# [RECORDS TO USE]
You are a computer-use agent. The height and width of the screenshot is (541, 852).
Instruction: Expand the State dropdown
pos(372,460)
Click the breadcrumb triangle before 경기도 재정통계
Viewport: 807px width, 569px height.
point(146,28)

# [WHAT NEEDS TO BE DONE]
Copy out every one of the items above line for line, changing nothing.

# [OUTPUT FOR THIS EXERCISE]
You are a computer-use agent. The height and width of the screenshot is (541, 852).
Instruction: Expand the State dropdown
pos(372,460)
Click the breadcrumb triangle before 경기도 재정통계
Viewport: 807px width, 569px height.
point(146,28)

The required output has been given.